- [WORK INSTRUCTIONS] When you reach the line that contains "The width and height of the screenshot is (930, 506)." in the data below, start reproducing lines exactly, and stop after the line that contains "The image size is (945, 546).".

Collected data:
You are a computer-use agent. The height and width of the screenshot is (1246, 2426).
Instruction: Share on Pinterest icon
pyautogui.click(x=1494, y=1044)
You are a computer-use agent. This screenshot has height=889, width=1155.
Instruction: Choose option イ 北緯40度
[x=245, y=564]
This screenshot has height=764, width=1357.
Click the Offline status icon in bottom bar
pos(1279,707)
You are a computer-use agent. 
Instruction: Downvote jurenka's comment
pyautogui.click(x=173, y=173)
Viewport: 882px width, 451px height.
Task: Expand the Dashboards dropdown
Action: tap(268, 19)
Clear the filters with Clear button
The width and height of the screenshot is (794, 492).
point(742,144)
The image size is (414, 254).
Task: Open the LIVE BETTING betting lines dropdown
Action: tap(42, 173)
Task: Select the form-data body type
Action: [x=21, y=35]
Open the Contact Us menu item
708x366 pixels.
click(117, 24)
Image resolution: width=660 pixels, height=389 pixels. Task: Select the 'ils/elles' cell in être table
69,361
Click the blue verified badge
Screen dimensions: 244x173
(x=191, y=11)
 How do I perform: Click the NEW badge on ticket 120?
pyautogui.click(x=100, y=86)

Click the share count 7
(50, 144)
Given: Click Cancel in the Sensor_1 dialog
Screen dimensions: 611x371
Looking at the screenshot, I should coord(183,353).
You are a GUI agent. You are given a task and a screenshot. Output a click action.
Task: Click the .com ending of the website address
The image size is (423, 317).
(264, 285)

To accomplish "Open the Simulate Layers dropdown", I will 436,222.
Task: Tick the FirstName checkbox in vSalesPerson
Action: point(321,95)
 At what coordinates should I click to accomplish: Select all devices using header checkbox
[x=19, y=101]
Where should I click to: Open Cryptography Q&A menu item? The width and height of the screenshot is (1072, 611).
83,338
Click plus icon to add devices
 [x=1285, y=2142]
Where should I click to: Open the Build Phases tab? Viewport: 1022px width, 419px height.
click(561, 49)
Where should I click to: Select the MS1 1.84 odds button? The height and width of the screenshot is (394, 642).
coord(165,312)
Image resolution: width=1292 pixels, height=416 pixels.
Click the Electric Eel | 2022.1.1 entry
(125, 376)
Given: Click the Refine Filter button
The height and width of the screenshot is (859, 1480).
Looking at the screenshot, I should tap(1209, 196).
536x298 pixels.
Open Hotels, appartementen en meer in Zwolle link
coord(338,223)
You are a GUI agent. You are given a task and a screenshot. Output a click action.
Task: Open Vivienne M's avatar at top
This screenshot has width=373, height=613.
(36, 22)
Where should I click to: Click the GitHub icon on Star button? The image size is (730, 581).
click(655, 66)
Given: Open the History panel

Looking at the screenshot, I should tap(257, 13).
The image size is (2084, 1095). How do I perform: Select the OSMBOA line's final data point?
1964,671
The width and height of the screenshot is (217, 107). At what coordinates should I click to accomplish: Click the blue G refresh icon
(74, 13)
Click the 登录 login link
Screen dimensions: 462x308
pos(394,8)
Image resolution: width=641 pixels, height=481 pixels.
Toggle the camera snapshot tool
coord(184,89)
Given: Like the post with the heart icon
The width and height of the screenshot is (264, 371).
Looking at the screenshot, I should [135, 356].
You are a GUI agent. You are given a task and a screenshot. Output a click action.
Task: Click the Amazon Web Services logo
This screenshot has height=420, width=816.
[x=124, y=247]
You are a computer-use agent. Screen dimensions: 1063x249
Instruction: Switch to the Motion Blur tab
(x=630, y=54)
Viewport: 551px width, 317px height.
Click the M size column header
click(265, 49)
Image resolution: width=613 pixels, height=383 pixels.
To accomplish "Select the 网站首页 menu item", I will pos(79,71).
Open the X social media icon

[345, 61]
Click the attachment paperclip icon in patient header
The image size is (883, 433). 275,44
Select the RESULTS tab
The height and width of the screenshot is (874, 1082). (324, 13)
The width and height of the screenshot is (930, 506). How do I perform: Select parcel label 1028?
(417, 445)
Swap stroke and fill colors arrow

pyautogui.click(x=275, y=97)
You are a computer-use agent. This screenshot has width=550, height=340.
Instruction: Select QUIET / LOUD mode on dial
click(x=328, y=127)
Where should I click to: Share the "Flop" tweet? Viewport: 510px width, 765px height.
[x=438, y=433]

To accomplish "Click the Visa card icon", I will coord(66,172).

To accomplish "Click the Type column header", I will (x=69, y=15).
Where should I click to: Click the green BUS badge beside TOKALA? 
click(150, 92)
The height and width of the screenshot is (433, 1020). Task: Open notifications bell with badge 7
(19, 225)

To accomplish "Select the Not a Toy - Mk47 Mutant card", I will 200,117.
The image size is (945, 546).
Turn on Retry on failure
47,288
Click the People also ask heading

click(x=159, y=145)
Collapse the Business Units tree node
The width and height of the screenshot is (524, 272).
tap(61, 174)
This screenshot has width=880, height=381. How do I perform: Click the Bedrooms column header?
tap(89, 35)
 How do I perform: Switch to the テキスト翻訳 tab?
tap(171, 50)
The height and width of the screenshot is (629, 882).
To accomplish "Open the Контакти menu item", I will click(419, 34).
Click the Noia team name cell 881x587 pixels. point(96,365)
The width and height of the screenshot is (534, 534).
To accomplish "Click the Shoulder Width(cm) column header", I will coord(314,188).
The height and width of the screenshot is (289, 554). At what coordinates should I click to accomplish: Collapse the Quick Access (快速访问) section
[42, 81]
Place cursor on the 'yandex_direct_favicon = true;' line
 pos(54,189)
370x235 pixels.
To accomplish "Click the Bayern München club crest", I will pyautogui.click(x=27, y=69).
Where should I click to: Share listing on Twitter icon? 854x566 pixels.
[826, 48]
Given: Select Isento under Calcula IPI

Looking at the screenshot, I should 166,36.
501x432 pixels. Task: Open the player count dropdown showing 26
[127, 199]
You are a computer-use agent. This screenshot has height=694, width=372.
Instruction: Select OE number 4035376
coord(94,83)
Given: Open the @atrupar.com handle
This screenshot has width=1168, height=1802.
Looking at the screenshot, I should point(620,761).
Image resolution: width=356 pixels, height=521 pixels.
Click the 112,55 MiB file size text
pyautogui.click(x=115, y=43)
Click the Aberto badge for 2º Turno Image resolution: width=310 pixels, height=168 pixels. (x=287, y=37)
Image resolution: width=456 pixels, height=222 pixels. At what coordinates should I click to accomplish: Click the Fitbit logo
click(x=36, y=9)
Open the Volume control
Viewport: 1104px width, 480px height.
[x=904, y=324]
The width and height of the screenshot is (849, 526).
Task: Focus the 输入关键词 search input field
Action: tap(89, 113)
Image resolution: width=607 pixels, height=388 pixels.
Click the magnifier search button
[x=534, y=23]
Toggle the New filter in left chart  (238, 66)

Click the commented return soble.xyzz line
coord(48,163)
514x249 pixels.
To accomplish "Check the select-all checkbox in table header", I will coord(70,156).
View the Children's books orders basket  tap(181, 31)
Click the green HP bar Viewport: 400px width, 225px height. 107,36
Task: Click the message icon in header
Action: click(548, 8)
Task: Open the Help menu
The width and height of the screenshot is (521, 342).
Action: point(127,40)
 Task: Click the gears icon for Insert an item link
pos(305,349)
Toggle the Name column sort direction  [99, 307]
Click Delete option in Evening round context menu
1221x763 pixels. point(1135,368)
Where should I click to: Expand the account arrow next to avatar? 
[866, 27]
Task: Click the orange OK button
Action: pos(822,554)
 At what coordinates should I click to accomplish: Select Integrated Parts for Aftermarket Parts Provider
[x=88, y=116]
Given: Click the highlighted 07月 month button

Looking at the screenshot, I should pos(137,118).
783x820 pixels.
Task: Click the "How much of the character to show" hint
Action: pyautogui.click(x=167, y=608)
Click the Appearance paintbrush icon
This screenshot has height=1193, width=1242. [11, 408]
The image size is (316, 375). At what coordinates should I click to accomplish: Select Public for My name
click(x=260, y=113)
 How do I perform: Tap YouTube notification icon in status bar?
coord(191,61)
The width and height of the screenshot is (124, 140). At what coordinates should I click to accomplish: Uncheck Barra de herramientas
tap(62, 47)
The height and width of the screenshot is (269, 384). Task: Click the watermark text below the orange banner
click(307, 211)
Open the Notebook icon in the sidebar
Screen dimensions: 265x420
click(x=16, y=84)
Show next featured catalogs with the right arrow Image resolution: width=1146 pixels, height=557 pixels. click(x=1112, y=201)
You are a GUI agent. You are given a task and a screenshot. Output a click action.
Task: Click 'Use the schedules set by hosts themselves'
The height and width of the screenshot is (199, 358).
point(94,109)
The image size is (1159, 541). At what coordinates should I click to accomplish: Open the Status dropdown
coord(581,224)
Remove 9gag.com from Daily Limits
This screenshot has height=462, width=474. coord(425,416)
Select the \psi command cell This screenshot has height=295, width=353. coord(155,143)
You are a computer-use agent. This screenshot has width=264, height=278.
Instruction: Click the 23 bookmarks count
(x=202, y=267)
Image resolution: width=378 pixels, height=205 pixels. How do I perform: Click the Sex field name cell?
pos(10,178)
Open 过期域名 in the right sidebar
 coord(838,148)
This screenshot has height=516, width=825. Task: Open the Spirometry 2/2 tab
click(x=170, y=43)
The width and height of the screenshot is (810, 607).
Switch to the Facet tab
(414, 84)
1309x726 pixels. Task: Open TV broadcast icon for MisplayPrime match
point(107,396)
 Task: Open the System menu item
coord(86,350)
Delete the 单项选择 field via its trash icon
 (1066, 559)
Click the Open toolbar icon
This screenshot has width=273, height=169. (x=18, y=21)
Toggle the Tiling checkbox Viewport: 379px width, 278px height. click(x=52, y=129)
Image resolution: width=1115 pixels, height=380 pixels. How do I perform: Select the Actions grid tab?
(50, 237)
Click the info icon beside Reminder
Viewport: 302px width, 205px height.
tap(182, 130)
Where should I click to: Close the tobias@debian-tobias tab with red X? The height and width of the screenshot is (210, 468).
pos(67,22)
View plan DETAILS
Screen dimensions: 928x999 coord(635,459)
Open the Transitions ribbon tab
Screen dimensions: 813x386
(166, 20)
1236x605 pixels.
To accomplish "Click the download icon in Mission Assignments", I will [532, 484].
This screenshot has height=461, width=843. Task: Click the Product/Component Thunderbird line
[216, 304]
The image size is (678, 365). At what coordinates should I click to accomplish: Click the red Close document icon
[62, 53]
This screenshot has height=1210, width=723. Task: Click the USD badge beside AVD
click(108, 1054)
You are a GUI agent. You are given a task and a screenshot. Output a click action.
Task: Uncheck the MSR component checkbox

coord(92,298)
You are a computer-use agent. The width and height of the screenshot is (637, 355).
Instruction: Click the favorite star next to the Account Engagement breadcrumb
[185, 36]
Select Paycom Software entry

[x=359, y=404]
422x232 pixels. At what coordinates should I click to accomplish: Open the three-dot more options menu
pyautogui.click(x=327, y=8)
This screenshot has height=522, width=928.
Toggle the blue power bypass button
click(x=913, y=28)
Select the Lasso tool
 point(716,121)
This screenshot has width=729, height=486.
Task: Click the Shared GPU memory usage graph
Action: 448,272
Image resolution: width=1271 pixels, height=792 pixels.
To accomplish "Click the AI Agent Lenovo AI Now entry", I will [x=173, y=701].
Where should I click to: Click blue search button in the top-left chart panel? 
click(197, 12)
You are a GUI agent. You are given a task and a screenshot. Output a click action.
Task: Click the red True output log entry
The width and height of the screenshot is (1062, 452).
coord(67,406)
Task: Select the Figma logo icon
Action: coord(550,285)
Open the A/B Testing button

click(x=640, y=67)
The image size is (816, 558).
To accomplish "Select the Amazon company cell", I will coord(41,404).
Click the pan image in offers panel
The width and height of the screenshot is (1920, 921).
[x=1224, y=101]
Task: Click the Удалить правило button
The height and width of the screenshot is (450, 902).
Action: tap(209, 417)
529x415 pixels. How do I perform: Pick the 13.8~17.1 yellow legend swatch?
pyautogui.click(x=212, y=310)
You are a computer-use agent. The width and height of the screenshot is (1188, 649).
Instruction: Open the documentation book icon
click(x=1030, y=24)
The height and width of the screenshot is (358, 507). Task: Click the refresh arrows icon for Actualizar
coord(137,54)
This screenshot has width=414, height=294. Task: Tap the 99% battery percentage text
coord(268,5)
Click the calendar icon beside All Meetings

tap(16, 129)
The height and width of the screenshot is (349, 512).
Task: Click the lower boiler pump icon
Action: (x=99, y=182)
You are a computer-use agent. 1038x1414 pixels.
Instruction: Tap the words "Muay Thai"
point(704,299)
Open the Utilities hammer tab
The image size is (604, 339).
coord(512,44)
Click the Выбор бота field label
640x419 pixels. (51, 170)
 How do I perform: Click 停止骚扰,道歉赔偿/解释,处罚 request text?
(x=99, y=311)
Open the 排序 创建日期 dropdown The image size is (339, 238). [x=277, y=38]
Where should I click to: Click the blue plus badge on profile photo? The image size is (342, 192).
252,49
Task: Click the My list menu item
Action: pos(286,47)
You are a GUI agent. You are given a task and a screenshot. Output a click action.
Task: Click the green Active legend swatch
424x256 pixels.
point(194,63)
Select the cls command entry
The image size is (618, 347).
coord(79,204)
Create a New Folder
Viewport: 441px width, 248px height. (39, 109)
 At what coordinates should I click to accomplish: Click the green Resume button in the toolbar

- [SOLUTION FOR THIS TASK]
The width and height of the screenshot is (930, 506). How do I perform: Select parcel label 1028?
(417, 445)
Swap stroke and fill colors arrow

pyautogui.click(x=275, y=97)
You are a computer-use agent. This screenshot has width=550, height=340.
Instruction: Select QUIET / LOUD mode on dial
click(x=328, y=127)
Where should I click to: Share the "Flop" tweet? Viewport: 510px width, 765px height.
[x=438, y=433]

To accomplish "Click the Visa card icon", I will coord(66,172).

To accomplish "Click the Type column header", I will (x=69, y=15).
Where should I click to: Click the green BUS badge beside TOKALA? 
click(150, 92)
The height and width of the screenshot is (433, 1020). Task: Open notifications bell with badge 7
(19, 225)

To accomplish "Select the Not a Toy - Mk47 Mutant card", I will 200,117.
The image size is (945, 546).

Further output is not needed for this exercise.